[Start of Data entries]

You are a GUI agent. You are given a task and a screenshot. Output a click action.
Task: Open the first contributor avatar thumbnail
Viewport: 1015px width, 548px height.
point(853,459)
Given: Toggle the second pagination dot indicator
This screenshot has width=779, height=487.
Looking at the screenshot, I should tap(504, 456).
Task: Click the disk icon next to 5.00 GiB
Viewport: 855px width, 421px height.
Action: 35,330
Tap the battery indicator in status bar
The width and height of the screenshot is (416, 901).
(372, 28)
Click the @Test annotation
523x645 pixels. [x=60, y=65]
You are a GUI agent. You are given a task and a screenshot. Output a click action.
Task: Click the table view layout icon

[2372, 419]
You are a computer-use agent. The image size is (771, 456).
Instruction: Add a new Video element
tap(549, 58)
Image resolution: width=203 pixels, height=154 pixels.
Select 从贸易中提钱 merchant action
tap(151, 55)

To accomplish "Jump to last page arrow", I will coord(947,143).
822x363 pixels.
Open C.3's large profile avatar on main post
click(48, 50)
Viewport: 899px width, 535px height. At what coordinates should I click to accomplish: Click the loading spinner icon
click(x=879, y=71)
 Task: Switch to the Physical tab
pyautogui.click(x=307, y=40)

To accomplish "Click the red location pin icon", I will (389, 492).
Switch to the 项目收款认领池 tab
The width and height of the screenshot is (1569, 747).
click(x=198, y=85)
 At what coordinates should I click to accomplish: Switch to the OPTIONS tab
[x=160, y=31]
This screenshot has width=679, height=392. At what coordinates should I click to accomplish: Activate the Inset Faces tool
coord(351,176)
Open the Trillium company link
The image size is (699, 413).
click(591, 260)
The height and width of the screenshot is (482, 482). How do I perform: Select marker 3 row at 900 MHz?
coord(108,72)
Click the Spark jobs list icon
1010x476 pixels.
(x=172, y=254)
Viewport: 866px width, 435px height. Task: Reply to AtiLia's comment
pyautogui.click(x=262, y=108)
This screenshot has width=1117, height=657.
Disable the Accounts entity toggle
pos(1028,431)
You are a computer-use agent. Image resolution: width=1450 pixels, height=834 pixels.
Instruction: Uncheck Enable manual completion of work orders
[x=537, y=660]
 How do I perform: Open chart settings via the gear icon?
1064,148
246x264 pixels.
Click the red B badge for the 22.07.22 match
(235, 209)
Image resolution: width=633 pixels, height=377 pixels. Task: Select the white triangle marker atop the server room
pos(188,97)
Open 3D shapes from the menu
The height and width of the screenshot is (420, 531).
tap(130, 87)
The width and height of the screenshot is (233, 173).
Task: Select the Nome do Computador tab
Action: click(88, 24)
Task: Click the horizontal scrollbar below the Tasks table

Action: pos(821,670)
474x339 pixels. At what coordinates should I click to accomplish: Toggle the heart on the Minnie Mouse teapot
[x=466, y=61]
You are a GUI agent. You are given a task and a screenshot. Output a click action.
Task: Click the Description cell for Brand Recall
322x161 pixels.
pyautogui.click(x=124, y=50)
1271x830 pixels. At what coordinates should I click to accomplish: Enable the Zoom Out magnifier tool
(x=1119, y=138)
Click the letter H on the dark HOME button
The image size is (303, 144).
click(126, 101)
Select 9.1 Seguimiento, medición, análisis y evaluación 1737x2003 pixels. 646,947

[End of Data entries]

Rewrite the entries from the start through the line that contains "point(853,459)", replacing "contributor avatar" with "author profile" and leaving everything else unchanged.

Solution below >>
You are a GUI agent. You are given a task and a screenshot. Output a click action.
Task: Open the first author profile thumbnail
Viewport: 1015px width, 548px height.
point(853,459)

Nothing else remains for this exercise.